▸ **Activity**
Keep every character as it is and output all of the records.

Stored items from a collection
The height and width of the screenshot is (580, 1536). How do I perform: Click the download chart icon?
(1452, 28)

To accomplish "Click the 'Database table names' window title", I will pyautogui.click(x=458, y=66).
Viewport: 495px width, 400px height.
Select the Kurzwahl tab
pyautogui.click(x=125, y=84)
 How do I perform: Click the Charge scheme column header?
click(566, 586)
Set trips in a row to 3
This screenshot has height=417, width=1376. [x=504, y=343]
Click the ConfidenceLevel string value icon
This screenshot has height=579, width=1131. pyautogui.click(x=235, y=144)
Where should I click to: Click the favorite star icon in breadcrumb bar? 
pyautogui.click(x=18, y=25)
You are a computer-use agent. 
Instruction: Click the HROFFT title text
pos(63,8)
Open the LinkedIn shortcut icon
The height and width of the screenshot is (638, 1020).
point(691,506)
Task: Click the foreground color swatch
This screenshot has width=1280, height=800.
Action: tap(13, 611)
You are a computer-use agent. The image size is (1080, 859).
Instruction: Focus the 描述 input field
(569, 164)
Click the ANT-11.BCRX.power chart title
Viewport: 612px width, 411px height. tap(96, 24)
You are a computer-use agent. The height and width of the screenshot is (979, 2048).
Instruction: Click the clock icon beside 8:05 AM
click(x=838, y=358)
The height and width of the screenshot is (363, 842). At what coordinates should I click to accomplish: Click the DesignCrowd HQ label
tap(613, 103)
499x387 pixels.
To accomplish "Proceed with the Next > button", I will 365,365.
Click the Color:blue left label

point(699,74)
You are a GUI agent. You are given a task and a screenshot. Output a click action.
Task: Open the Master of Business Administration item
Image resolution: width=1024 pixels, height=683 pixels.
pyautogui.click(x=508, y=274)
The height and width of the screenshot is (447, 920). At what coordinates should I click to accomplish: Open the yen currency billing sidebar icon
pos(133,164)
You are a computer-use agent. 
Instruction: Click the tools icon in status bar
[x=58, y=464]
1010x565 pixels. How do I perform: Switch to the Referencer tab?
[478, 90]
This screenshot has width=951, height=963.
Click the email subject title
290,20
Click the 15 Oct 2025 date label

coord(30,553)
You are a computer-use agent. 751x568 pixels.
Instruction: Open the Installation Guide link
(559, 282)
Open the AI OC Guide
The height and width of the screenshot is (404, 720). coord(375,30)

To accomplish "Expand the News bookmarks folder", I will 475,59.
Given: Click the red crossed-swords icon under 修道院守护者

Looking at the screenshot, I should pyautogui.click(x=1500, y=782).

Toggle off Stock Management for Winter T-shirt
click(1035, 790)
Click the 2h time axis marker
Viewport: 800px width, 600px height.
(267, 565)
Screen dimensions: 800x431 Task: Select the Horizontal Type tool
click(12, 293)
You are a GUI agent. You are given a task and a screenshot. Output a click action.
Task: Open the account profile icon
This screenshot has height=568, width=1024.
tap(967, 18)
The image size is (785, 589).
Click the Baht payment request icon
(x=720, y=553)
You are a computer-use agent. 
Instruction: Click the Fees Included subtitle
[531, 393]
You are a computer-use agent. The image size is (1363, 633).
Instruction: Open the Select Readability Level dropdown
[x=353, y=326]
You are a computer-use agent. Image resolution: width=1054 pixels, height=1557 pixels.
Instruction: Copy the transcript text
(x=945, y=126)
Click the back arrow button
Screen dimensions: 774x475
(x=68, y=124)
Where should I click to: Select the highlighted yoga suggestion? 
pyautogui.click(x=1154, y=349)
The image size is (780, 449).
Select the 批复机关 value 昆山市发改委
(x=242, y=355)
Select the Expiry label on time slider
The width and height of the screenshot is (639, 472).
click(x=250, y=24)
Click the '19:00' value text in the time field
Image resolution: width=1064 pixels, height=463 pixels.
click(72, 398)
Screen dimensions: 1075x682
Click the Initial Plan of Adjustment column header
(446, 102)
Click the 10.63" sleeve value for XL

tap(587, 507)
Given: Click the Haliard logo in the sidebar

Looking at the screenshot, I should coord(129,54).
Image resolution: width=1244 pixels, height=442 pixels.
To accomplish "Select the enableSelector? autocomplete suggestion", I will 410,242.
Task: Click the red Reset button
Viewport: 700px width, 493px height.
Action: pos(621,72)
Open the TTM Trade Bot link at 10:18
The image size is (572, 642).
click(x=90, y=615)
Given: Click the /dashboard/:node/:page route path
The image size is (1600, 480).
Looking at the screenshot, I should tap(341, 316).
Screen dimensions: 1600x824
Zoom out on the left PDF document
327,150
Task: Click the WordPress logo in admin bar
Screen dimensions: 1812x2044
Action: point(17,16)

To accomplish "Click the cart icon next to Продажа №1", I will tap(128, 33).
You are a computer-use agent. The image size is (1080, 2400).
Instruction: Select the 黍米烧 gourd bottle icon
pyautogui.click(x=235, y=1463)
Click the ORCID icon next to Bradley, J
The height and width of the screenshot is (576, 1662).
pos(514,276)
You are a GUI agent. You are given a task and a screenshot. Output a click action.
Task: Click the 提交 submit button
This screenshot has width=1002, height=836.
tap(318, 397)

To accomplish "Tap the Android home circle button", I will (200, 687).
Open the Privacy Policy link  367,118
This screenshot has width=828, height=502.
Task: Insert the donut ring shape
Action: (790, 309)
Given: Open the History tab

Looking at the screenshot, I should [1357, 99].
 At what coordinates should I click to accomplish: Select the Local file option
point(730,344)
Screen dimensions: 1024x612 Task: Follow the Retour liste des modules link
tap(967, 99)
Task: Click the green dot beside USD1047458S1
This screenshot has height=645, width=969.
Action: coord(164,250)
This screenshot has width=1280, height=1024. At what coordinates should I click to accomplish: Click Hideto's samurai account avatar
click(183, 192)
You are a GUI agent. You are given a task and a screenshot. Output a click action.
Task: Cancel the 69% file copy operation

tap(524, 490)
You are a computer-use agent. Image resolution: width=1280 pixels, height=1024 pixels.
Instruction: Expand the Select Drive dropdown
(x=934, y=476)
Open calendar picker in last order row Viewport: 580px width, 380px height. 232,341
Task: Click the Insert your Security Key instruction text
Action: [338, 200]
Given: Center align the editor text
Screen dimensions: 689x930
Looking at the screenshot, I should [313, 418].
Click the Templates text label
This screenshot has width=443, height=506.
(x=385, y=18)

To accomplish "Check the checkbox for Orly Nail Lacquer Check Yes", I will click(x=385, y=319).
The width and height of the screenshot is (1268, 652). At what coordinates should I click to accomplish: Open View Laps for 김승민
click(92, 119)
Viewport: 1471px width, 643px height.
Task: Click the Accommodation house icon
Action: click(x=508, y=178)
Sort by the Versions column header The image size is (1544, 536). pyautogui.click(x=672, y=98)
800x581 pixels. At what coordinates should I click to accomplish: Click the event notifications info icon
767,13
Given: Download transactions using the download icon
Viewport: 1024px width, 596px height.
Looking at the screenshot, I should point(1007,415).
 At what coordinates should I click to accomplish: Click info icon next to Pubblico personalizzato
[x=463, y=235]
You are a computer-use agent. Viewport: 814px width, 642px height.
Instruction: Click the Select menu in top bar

▸ **Answer to this problem**
The height and width of the screenshot is (580, 1536). How do I perform: Click the download chart icon?
(1452, 28)

To accomplish "Click the 'Database table names' window title", I will pyautogui.click(x=458, y=66).
Viewport: 495px width, 400px height.
Select the Kurzwahl tab
pyautogui.click(x=125, y=84)
 How do I perform: Click the Charge scheme column header?
click(566, 586)
Set trips in a row to 3
This screenshot has height=417, width=1376. [x=504, y=343]
Click the ConfidenceLevel string value icon
This screenshot has height=579, width=1131. pyautogui.click(x=235, y=144)
Where should I click to: Click the favorite star icon in breadcrumb bar? 
pyautogui.click(x=18, y=25)
You are a computer-use agent. 
Instruction: Click the HROFFT title text
pos(63,8)
Open the LinkedIn shortcut icon
The height and width of the screenshot is (638, 1020).
point(691,506)
Task: Click the foreground color swatch
This screenshot has width=1280, height=800.
Action: tap(13, 611)
You are a computer-use agent. The image size is (1080, 859).
Instruction: Focus the 描述 input field
(569, 164)
Click the ANT-11.BCRX.power chart title
Viewport: 612px width, 411px height. tap(96, 24)
You are a computer-use agent. The height and width of the screenshot is (979, 2048).
Instruction: Click the clock icon beside 8:05 AM
click(x=838, y=358)
The height and width of the screenshot is (363, 842). At what coordinates should I click to accomplish: Click the DesignCrowd HQ label
tap(613, 103)
499x387 pixels.
To accomplish "Proceed with the Next > button", I will 365,365.
Click the Color:blue left label

point(699,74)
You are a GUI agent. You are given a task and a screenshot. Output a click action.
Task: Open the Master of Business Administration item
Image resolution: width=1024 pixels, height=683 pixels.
pyautogui.click(x=508, y=274)
The height and width of the screenshot is (447, 920). At what coordinates should I click to accomplish: Open the yen currency billing sidebar icon
pos(133,164)
You are a computer-use agent. 
Instruction: Click the tools icon in status bar
[x=58, y=464]
1010x565 pixels. How do I perform: Switch to the Referencer tab?
[478, 90]
This screenshot has width=951, height=963.
Click the email subject title
290,20
Click the 15 Oct 2025 date label

coord(30,553)
You are a computer-use agent. 751x568 pixels.
Instruction: Open the Installation Guide link
(559, 282)
Open the AI OC Guide
The height and width of the screenshot is (404, 720). coord(375,30)

To accomplish "Expand the News bookmarks folder", I will 475,59.
Given: Click the red crossed-swords icon under 修道院守护者

Looking at the screenshot, I should pyautogui.click(x=1500, y=782).

Toggle off Stock Management for Winter T-shirt
click(1035, 790)
Click the 2h time axis marker
Viewport: 800px width, 600px height.
(267, 565)
Screen dimensions: 800x431 Task: Select the Horizontal Type tool
click(12, 293)
You are a GUI agent. You are given a task and a screenshot. Output a click action.
Task: Open the account profile icon
This screenshot has height=568, width=1024.
tap(967, 18)
The image size is (785, 589).
Click the Baht payment request icon
(x=720, y=553)
You are a computer-use agent. 
Instruction: Click the Fees Included subtitle
[531, 393]
You are a computer-use agent. The image size is (1363, 633).
Instruction: Open the Select Readability Level dropdown
[x=353, y=326]
You are a computer-use agent. Image resolution: width=1054 pixels, height=1557 pixels.
Instruction: Copy the transcript text
(x=945, y=126)
Click the back arrow button
Screen dimensions: 774x475
(x=68, y=124)
Where should I click to: Select the highlighted yoga suggestion? 
pyautogui.click(x=1154, y=349)
The image size is (780, 449).
Select the 批复机关 value 昆山市发改委
(x=242, y=355)
Select the Expiry label on time slider
The width and height of the screenshot is (639, 472).
click(x=250, y=24)
Click the '19:00' value text in the time field
Image resolution: width=1064 pixels, height=463 pixels.
click(72, 398)
Screen dimensions: 1075x682
Click the Initial Plan of Adjustment column header
(446, 102)
Click the 10.63" sleeve value for XL

tap(587, 507)
Given: Click the Haliard logo in the sidebar

Looking at the screenshot, I should coord(129,54).
Image resolution: width=1244 pixels, height=442 pixels.
To accomplish "Select the enableSelector? autocomplete suggestion", I will 410,242.
Task: Click the red Reset button
Viewport: 700px width, 493px height.
Action: pos(621,72)
Open the TTM Trade Bot link at 10:18
The image size is (572, 642).
click(x=90, y=615)
Given: Click the /dashboard/:node/:page route path
The image size is (1600, 480).
Looking at the screenshot, I should tap(341, 316).
Screen dimensions: 1600x824
Zoom out on the left PDF document
327,150
Task: Click the WordPress logo in admin bar
Screen dimensions: 1812x2044
Action: point(17,16)

To accomplish "Click the cart icon next to Продажа №1", I will tap(128, 33).
You are a computer-use agent. The image size is (1080, 2400).
Instruction: Select the 黍米烧 gourd bottle icon
pyautogui.click(x=235, y=1463)
Click the ORCID icon next to Bradley, J
The height and width of the screenshot is (576, 1662).
pos(514,276)
You are a GUI agent. You are given a task and a screenshot. Output a click action.
Task: Click the 提交 submit button
This screenshot has width=1002, height=836.
tap(318, 397)

To accomplish "Tap the Android home circle button", I will (200, 687).
Open the Privacy Policy link  367,118
This screenshot has width=828, height=502.
Task: Insert the donut ring shape
Action: (790, 309)
Given: Open the History tab

Looking at the screenshot, I should [1357, 99].
 At what coordinates should I click to accomplish: Select the Local file option
point(730,344)
Screen dimensions: 1024x612 Task: Follow the Retour liste des modules link
tap(967, 99)
Task: Click the green dot beside USD1047458S1
This screenshot has height=645, width=969.
Action: coord(164,250)
This screenshot has width=1280, height=1024. At what coordinates should I click to accomplish: Click Hideto's samurai account avatar
click(183, 192)
You are a GUI agent. You are given a task and a screenshot. Output a click action.
Task: Cancel the 69% file copy operation

tap(524, 490)
You are a computer-use agent. Image resolution: width=1280 pixels, height=1024 pixels.
Instruction: Expand the Select Drive dropdown
(x=934, y=476)
Open calendar picker in last order row Viewport: 580px width, 380px height. 232,341
Task: Click the Insert your Security Key instruction text
Action: [338, 200]
Given: Center align the editor text
Screen dimensions: 689x930
Looking at the screenshot, I should [313, 418].
Click the Templates text label
This screenshot has width=443, height=506.
(x=385, y=18)

To accomplish "Check the checkbox for Orly Nail Lacquer Check Yes", I will click(x=385, y=319).
The width and height of the screenshot is (1268, 652). At what coordinates should I click to accomplish: Open View Laps for 김승민
click(92, 119)
Viewport: 1471px width, 643px height.
Task: Click the Accommodation house icon
Action: click(x=508, y=178)
Sort by the Versions column header The image size is (1544, 536). pyautogui.click(x=672, y=98)
800x581 pixels. At what coordinates should I click to accomplish: Click the event notifications info icon
767,13
Given: Download transactions using the download icon
Viewport: 1024px width, 596px height.
Looking at the screenshot, I should point(1007,415).
 At what coordinates should I click to accomplish: Click info icon next to Pubblico personalizzato
[x=463, y=235]
You are a computer-use agent. Viewport: 814px width, 642px height.
Instruction: Click the Select menu in top bar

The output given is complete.